## EXCERPTED PASSAGE
== Segment start ==
Monday, January 4, 2016

thinking is easier than doing

I keep thinking that I should be journaling this journey of mine yet somehow I can't manage to make it happen. I spend endless hours sitting at my computer but the commitment that it takes to write more than a quippy Facebook post seems to much.

I started dieting again last August about a month after my doctor decided that giving me her long term projection for my health was pointless past five years. That was a low moment. I didn't feel fat or at least not that fat. I was just tired all the time and had a lot of headaches. Oh and my knees hurt all the time and I had developed gout at the age of 45. I sweat profusely and literally had no energy to deal with everyday life. I had developed some psoriasis and boils but overall I was good. I was good except that my blood sugar wasn't under control and I had a hard time standing for long periods of time due to a horrible pain in my side when I tried undoubtedly caused by my very fat liver.

 I really didn't feel THAT fat.  I didn't think I was facing my mortality fat or maybe I did. I thought about death a lot. I was pretty sure I had cancer or heart disease or both. The pain in my side was a constant worry but I didn't go to the doctor about it, none of it. I knew that my general MD would treat the problem and send me on my way or tell me there was nothing to do for what ails me. Doctors never said, "You're killing yourself." They just prescribe something to fix the symptom of a much greater condition. This Endocrinologist was different. She let me know that 10 years from now wasn't worth discussing because if I didn't change, I wouldn't be there. She let me know that she knew it is hard but that it needed to be done and the only way to do it is to change what I eat. She wasn't mean. She was honest.

So why wait a month to get started on trying to save my life? My daughter was heading to the LL World Series and the Hubs was a coach on the team. I had volunteer responsibilities that needed my attention more than my mortality did and..........

And there is a big part of my problem. Procrastination. Putting everything else before my health. It's not really because I'm super generous with my time although it may seem that way. It's more because I was in a dark cloud of depression, overwhelmed with all that I seemed to have lost control of. Well that and that I'm lazy. So, even though I volunteer over a thousand hours a year and run programs and events and do all sorts of great things, I think I was working hard ignore all that I have lose over the years.

The World Series ended and I returned home to face the results of my last set of labs. I made the rational decision to start using the Weight Watchers Ap that I have been paying for every month for the past year and a half and sits on the home screen of my phone unused. My doctor said that if I could just lose twenty pounds, it would really improve my overall health. I was 255 pounds when I started and now four and a half months later, I am hovering around 215. My next doctor's appointment is less than a month away and quite honestly, it is probably the most important date on my calendar. I feel great. I can't wait to see if my body and mind are on the same page.
== Segment end ==
## YOUR OBJECTIVE
Repeat word for word the part of the post about losing weight that begins at "So why wait" and stops after "mortality did and..........". The entries are separate material, independent of the post about losing weight.

## RAW DATA
== Segment start ==
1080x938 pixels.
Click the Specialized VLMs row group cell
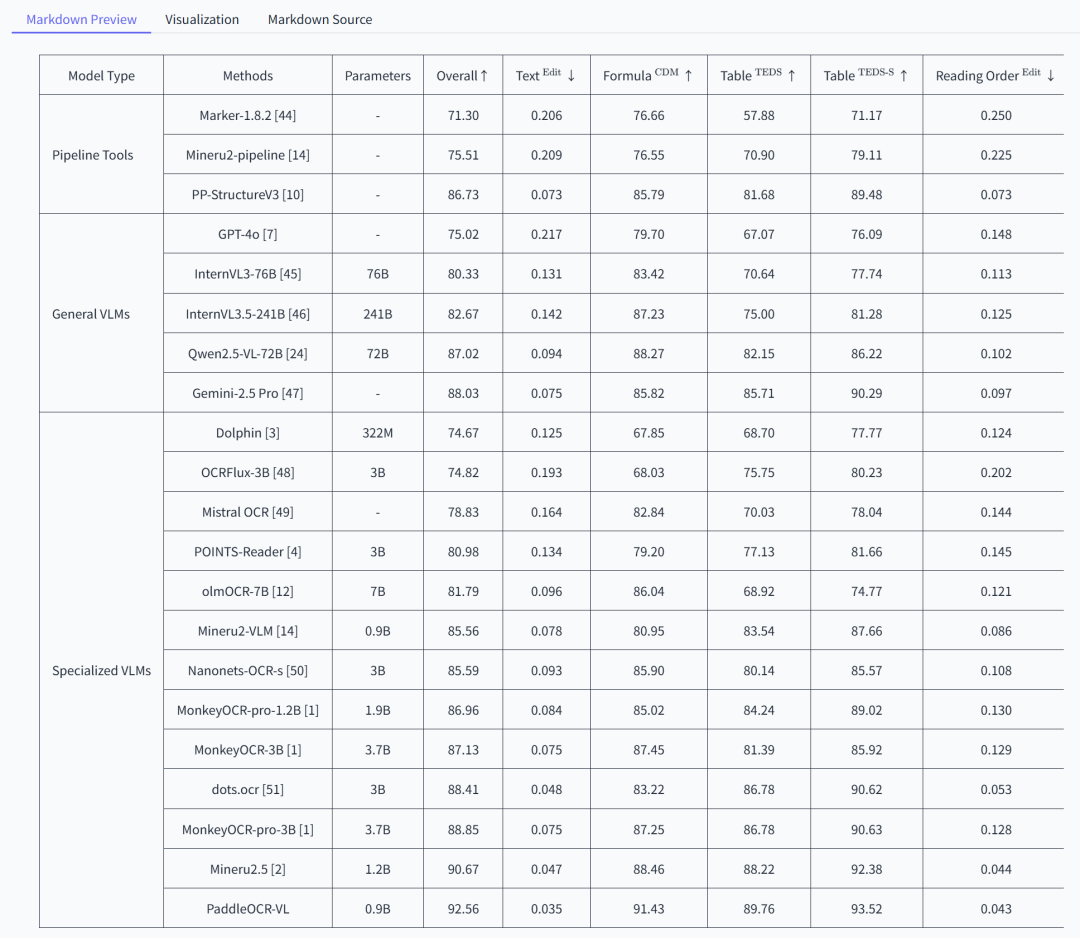[x=101, y=670]
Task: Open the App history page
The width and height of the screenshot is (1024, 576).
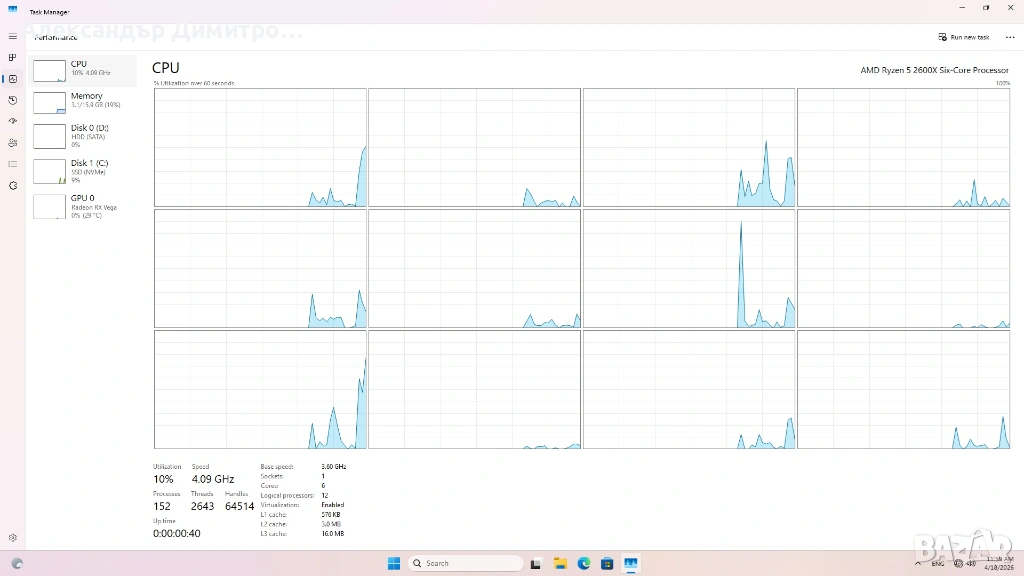Action: (x=12, y=100)
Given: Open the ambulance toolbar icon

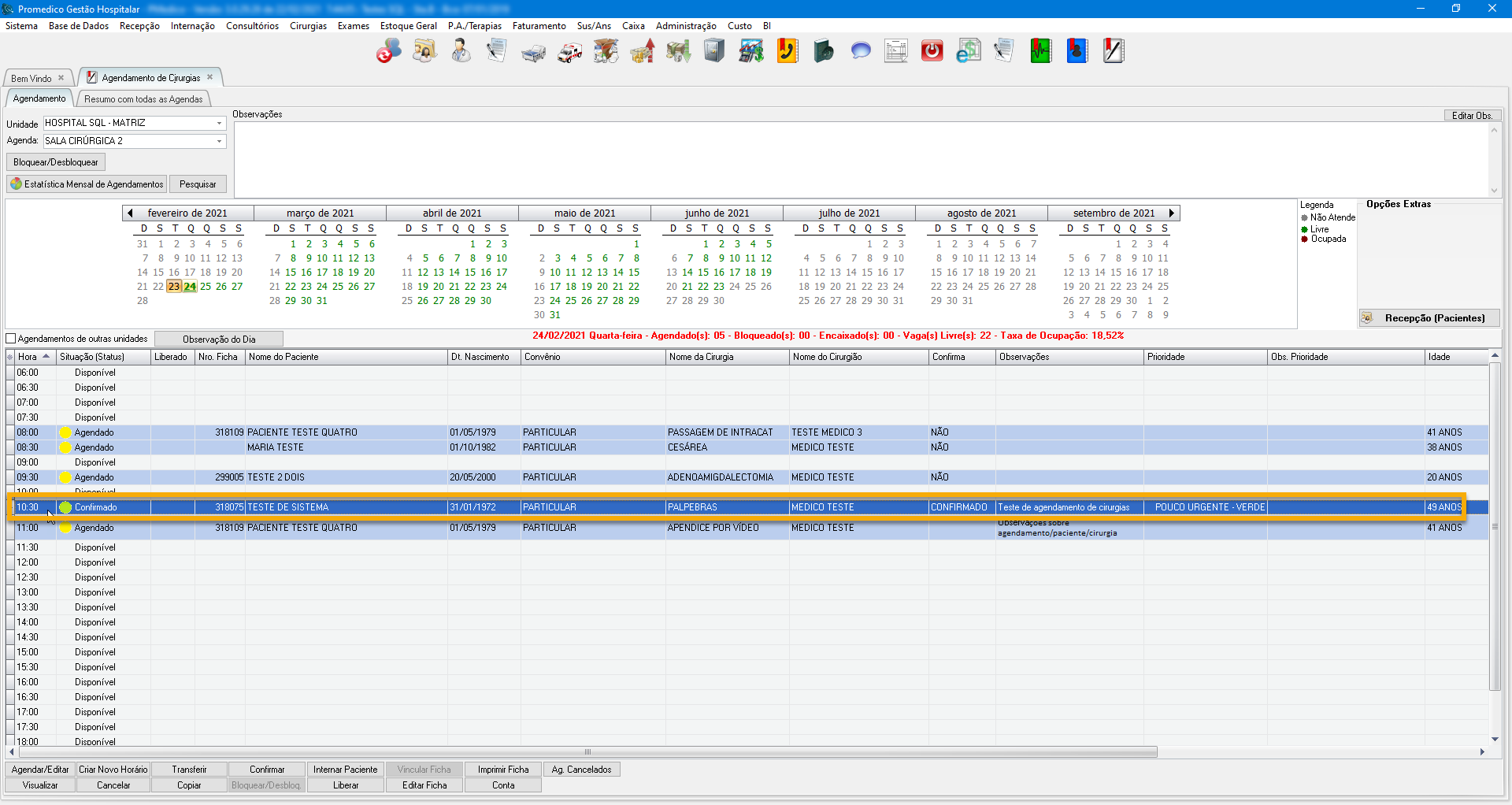Looking at the screenshot, I should 569,52.
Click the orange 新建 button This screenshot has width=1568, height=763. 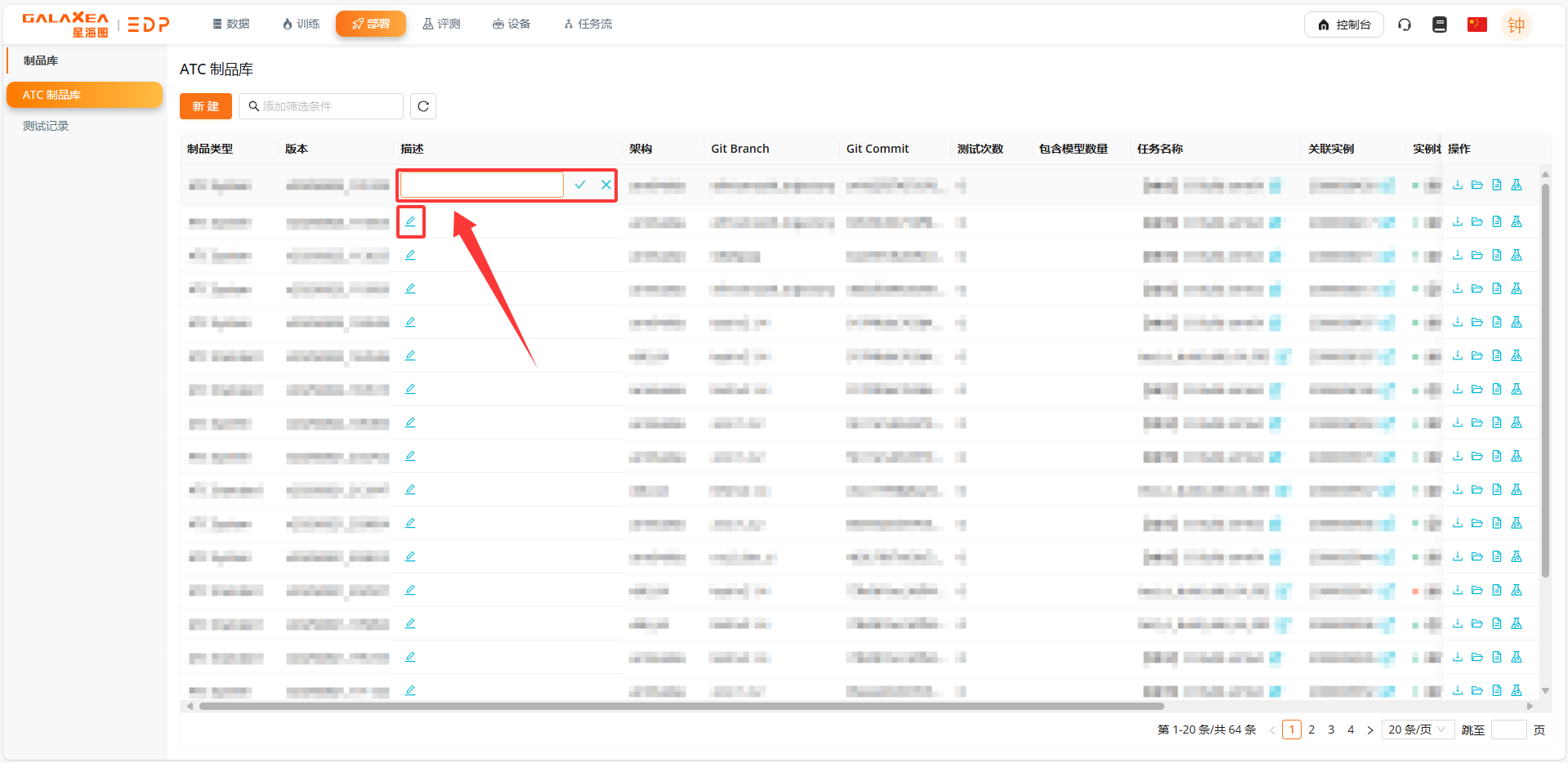coord(206,106)
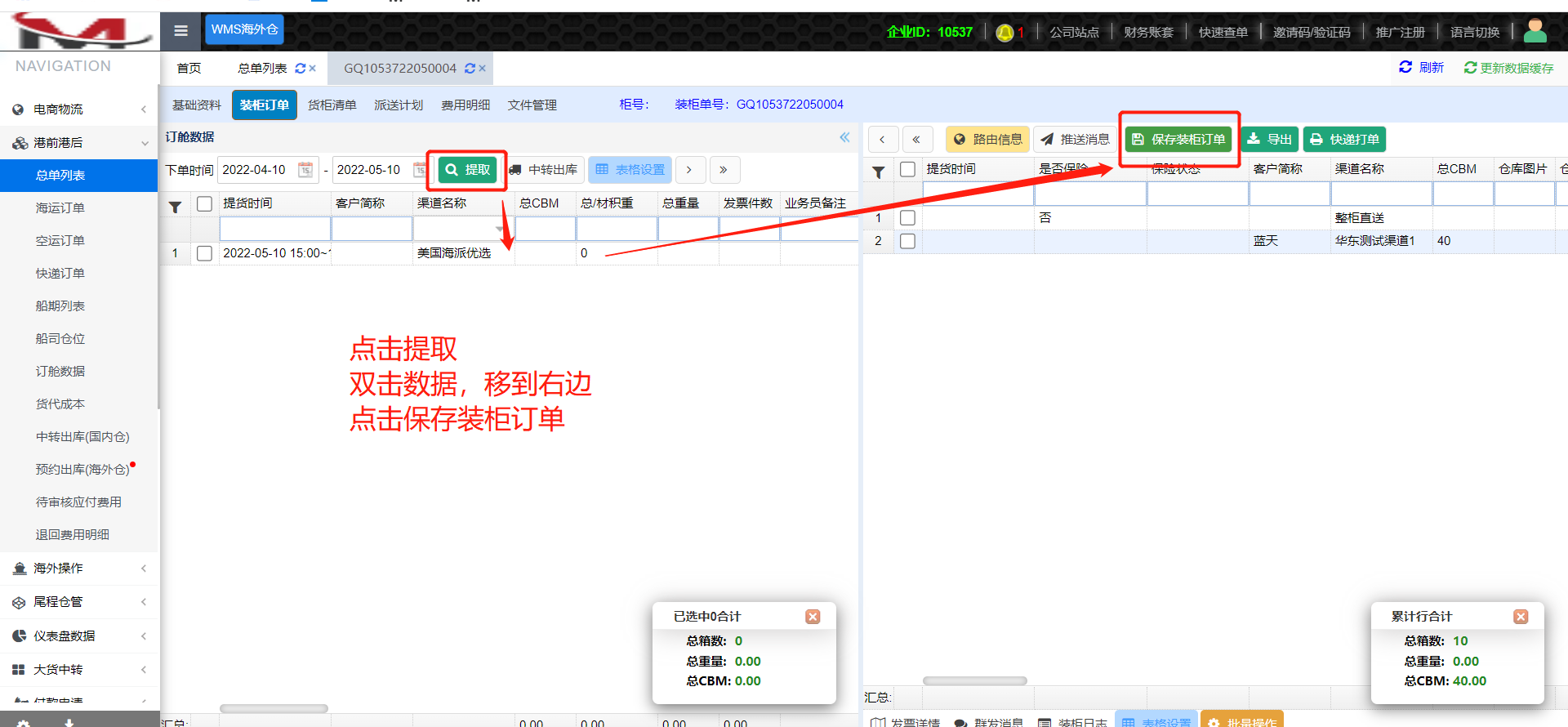Click the hamburger menu toggle icon
This screenshot has height=727, width=1568.
[180, 31]
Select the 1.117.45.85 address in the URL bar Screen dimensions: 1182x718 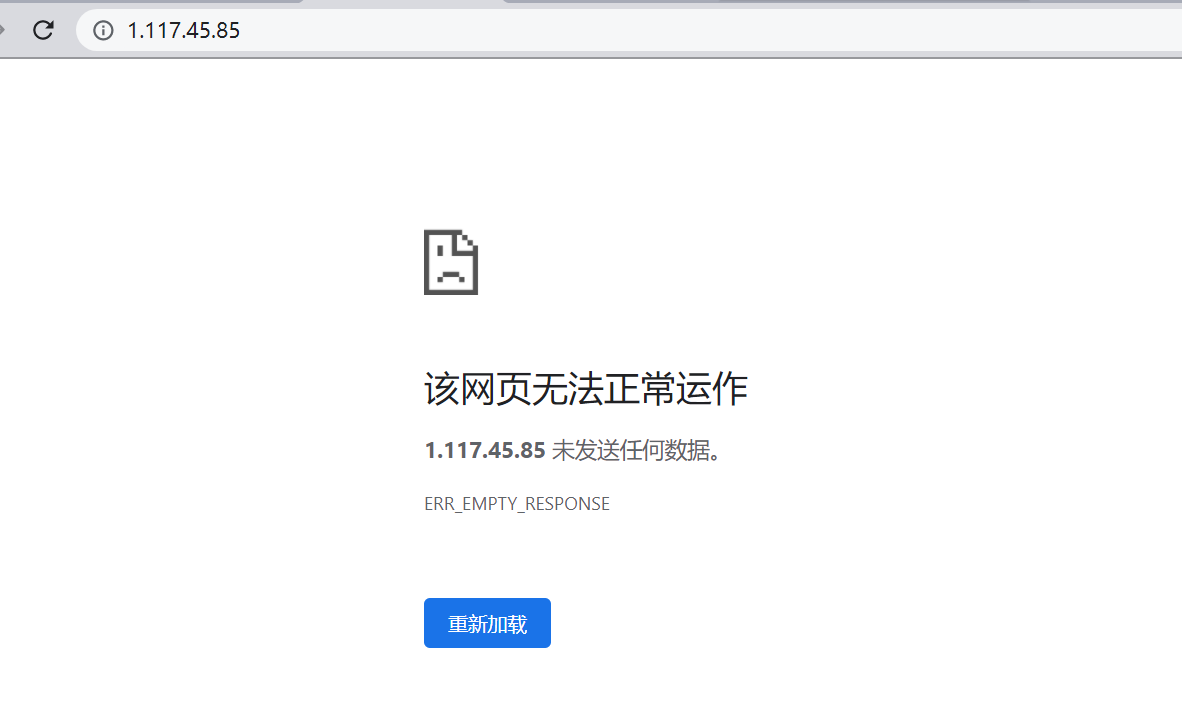click(183, 30)
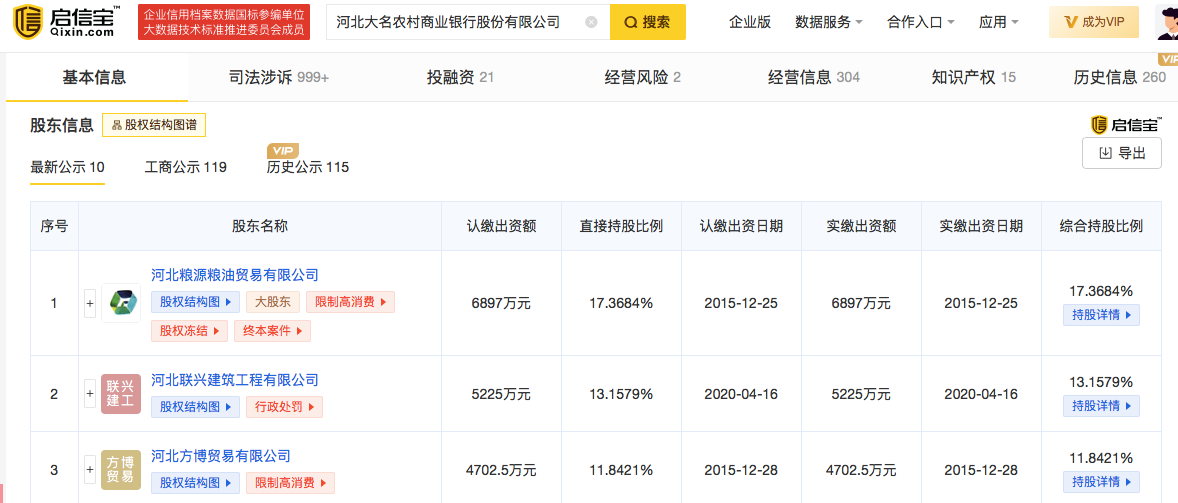1178x503 pixels.
Task: Click the 联兴建工 company logo thumbnail
Action: [121, 394]
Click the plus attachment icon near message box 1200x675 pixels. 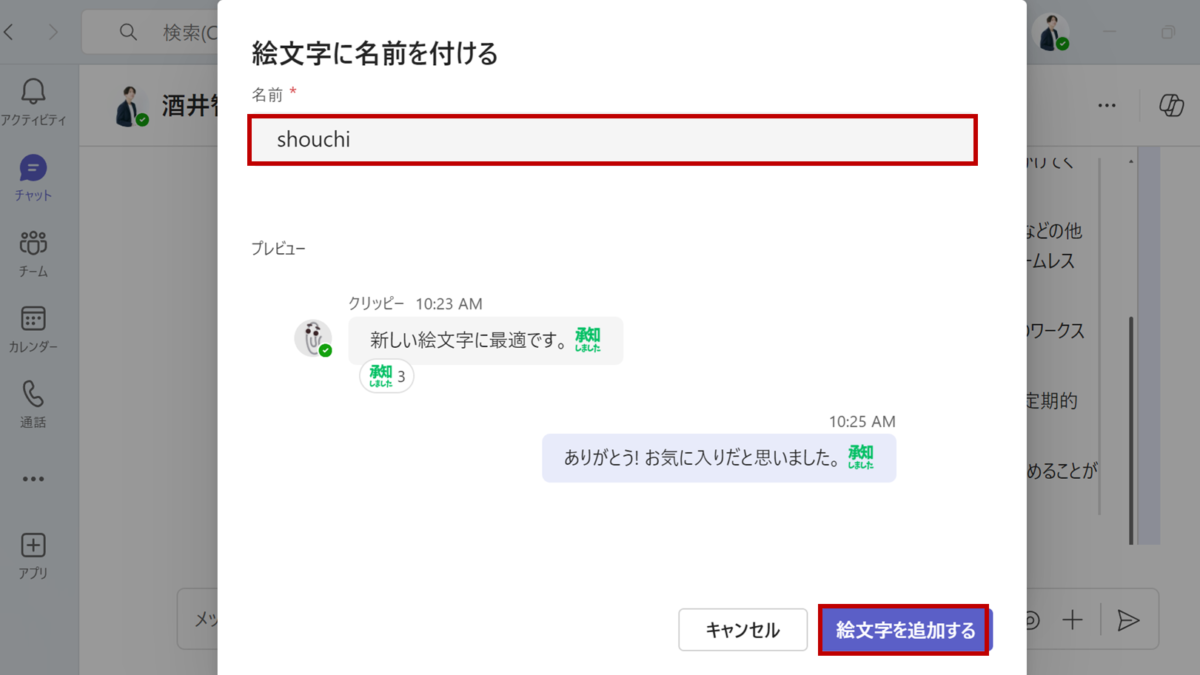[x=1072, y=619]
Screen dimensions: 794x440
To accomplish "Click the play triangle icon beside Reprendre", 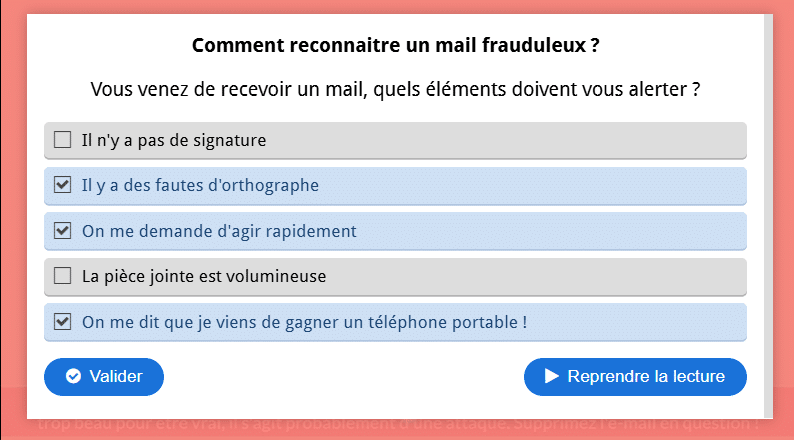I will [x=551, y=377].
== Segment end ==
## FINAL ANSWER
So why wait a month to get started on trying to save my life? My daughter was heading to the LL World Series and the Hubs was a coach on the team. I had volunteer responsibilities that needed my attention more than my mortality did and..........